"Okay, enough about me. Let's talk about you. How do you feel about me?"
That's my psychiatrist mother's completely awesome take on what a conversation with a true narcissist sounds like. I'd like to think I never do this, but having some troubling narcissistic tendencies myself, I can't say it never happens.
This statement came to mind in the context of a recent article a reader sent me from Salon. The author is one of many Type-A moms trying to make a point about First World Parenting and achievement in a "culture" that over-pressures and over-schedules children's lives.
The article is one of many examples of hand-wringing in certain circles over what pressure-cooker helicopter parenting is doing to our kids: How it's squelching their desire to learn; how it's giving them anxiety disorders; how it's making them feel like failures for no real reason.
The recurring theme is always the same: Parents want to give their kids options and set them up for success, but they need to find a healthier way to do it, and we need to fix the "system" that makes a bunch of unreasonable demands.

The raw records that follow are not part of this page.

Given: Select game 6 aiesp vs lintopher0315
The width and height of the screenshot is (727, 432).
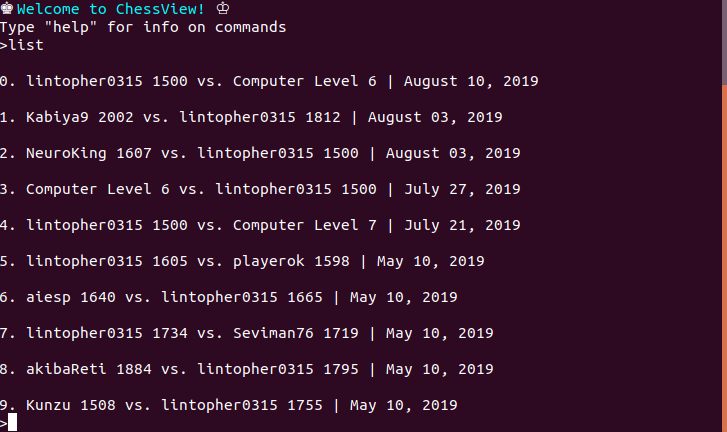Looking at the screenshot, I should 229,297.
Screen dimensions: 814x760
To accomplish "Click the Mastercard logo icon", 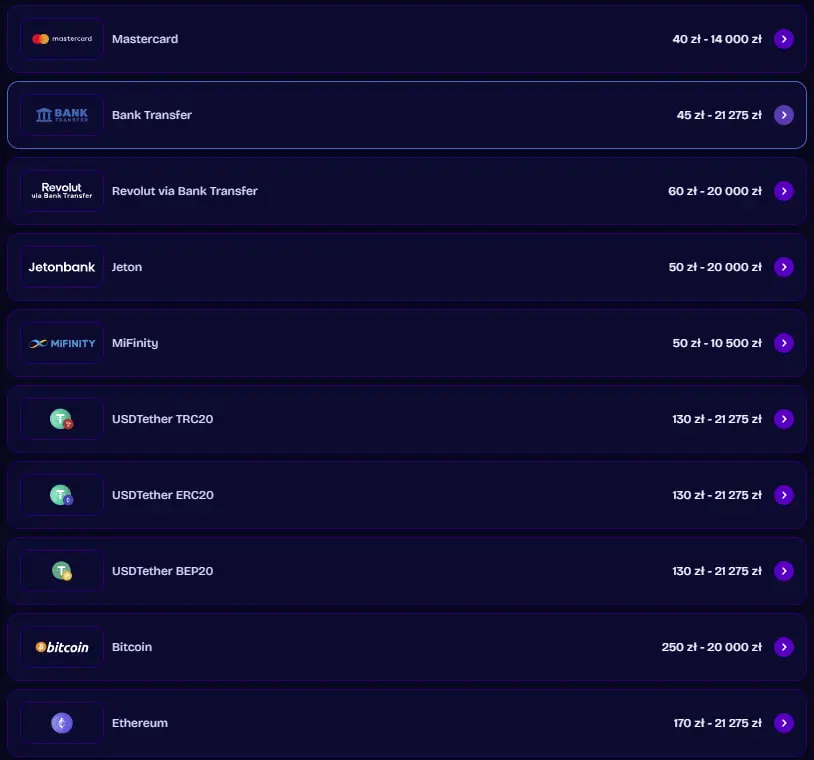I will (x=62, y=39).
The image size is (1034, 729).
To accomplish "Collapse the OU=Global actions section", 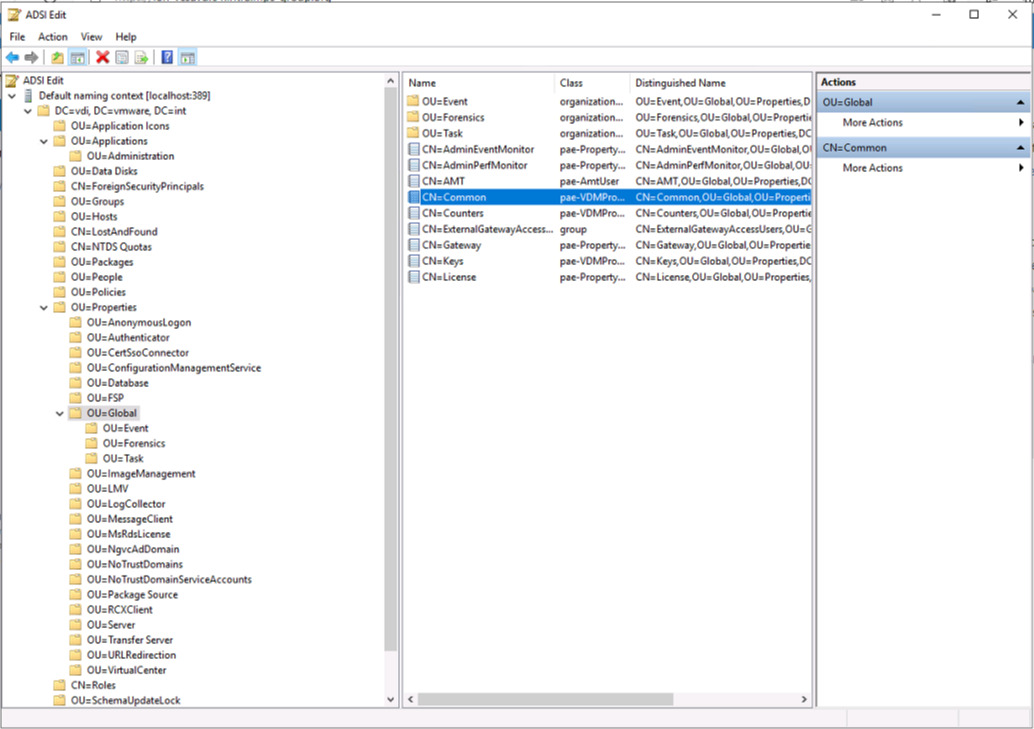I will (x=1019, y=101).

But here's the proverbial elephant in the room: the role of parental narcissism. Let's be honest. Lots of parents use their children as proxies for their own egos. They blame an external system without taking stock of their own role in that system and what really motivates them to participate in it (and thereby perpetuate it).
I think at least part of what motivates all parents to see their children "succeed" is the way it reflects directly on them. Parents who can no longer compete directly with each other (as perhaps they once did as young people themselves) now do it through their kids. They compare notes and silently keep track of how their kids are stacking up against someone else's kids, when it's not even about the kids in the first place.
It's about them.
Personally, I think the anxiety about what this particular "culture" is doing to our kids would be better channeled if more parents asked themselves one very basic and self-reflective question: Why am I using my child to feel good about myself?
I'd like to see some ink spilled on that one.